I have been looking for the right setting of CSP (Content-Security-Policy). I couldn't find it so I first tried with
Content-Security-Policy "default-src 'self';
but then my pages were not rendered correctly aymore.
It seems to be workling now with the following setting:
Content-Security-Policy "default-src 'self'; script-src 'self' 'unsafe-inline' 'unsafe-eval'; style-src 'self' 'unsafe-inline'; img-src 'self' data:";
Can anyone confirm this is the expected settings? Can I remove the unsafe-eval from the script?
I'd love some recommendation for this also.
I've been testing CSP lately in our test environment (confluence 6.4.3, jira 7.4.0, apache 2.4.18 proxy), and so far it seems the only way to get it working is to define almost all CSP flags (thanks to https://content-security-policy.com, it has good description of those).
Here's example from one of our subdomain's virtual host config:
Header set Content-Security-Policy " \
default-src 'self' *.mydomain.com; \
script-src 'self' *.mydomain.com 'unsafe-inline' 'unsafe-eval'; \
style-src 'self' *.mydomain.com 'unsafe-inline'; \
img-src 'self' *.mydomain.com data:; \
connect-src 'self' *.mydomain.com; \
font-src 'self' *.mydomain.com; \
object-src 'self' *.mydomain.com; \
media-src 'self' *.mydomain.com; \
frame-src 'self' *.mydomain.com; \
child-src 'self' *.mydomain.com; \
form-action 'self' *.mydomain.com; \
We are using wildcard subdomain in CSP, this seems to allow our two subdomains (jira and confluence) to talk to each other.
We are still getting some errors from jira and confluence admin pages, because both local server instances are trying to load js file from jira.atlassian.com, which is now blocked by CSP. Whether thats fatal or not is still under investigation.
Thanks for you answer. I do not have the subdomain issue as I have mydomain.com/jira and mydomain.com/confluence ;-)
The JS content retrieved from Atlassian should probably be reported as a bug to Atlassian. Imagine one day they have a technical issue, then your "on-premises" instance can also be affected, or worse, if they get hacked, hackers could then inject anything they want straight into your admin console ;-(
If you do raise a bug, provide me the reference I will vote for it ;-)
CSPs are usually set at the reverse proxy in front of a webserver. It sounds like you are using Apache? Our doc doesn't have a recommendation for that setting: Proxying Atlassian server applications with Apache HTTP Server (mod_proxy_http)

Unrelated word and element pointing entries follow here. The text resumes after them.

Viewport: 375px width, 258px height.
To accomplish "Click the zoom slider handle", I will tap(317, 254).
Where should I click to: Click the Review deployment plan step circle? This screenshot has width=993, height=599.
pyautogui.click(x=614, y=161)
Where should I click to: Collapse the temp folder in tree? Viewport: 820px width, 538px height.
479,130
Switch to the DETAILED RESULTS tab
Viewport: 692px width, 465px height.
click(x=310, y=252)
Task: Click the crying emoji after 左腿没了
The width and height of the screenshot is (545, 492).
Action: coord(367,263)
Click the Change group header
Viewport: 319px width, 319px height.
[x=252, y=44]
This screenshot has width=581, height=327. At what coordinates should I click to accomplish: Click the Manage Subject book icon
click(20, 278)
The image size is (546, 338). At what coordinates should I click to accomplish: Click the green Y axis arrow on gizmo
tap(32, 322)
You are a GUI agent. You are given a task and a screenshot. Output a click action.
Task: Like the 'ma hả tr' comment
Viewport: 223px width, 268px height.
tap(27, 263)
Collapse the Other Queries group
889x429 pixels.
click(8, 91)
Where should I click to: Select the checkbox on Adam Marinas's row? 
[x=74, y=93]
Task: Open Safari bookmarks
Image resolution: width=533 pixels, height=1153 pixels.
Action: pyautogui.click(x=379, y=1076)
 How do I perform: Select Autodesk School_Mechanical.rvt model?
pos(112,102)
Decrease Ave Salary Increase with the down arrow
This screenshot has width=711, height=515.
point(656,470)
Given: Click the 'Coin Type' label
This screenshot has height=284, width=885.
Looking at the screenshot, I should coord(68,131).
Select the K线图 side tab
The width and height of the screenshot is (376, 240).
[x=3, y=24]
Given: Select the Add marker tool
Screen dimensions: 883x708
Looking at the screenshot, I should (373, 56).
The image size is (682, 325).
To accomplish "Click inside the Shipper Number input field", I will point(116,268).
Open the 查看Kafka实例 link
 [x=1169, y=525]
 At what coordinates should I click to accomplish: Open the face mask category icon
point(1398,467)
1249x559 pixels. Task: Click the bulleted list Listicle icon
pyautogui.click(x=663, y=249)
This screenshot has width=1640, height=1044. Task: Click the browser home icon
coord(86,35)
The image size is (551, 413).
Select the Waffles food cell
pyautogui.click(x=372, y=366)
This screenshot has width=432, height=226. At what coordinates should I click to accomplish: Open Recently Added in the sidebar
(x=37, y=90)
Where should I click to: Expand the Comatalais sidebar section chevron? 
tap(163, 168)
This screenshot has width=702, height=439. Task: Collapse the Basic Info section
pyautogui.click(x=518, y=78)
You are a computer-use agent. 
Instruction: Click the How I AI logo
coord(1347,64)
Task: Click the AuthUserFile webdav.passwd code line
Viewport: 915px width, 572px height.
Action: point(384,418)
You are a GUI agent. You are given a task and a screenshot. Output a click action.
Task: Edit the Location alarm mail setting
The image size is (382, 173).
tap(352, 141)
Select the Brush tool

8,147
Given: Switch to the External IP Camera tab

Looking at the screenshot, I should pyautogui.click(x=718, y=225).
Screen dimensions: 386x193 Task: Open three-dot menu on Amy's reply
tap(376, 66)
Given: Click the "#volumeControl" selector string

CSP recommendations for several proxies, including Apache, are in this third party doc I found: Secure your website with Content Security Policy
I am not sure what the unsafe-eval is or which script it is in. Please let me know more about this question, I will be happy to research it.
Thanks for your answer.
I indeed set the headers at the reverse proxy (NGINX in my case).
Obviously the most secure approach is to use only scripts in external files (as it should be harder to create a file, than inject content in a web page).
@Tero Laihia I got a response from the security team regarding an official recommendation for CSP settings. They let me know that
we do not have a recommendation for CSP settings for our products and that adding in these headers can cause problems with functionality. While you may find a setting that works for a given product version, future updates may break that policy.
Based on this, it sounds like trial and error is the only way to find out what will work in your environment. If your team uses Content Security Policy headers, it makes it more important than ever to test any upgrades on a test system before upgrading Production applications.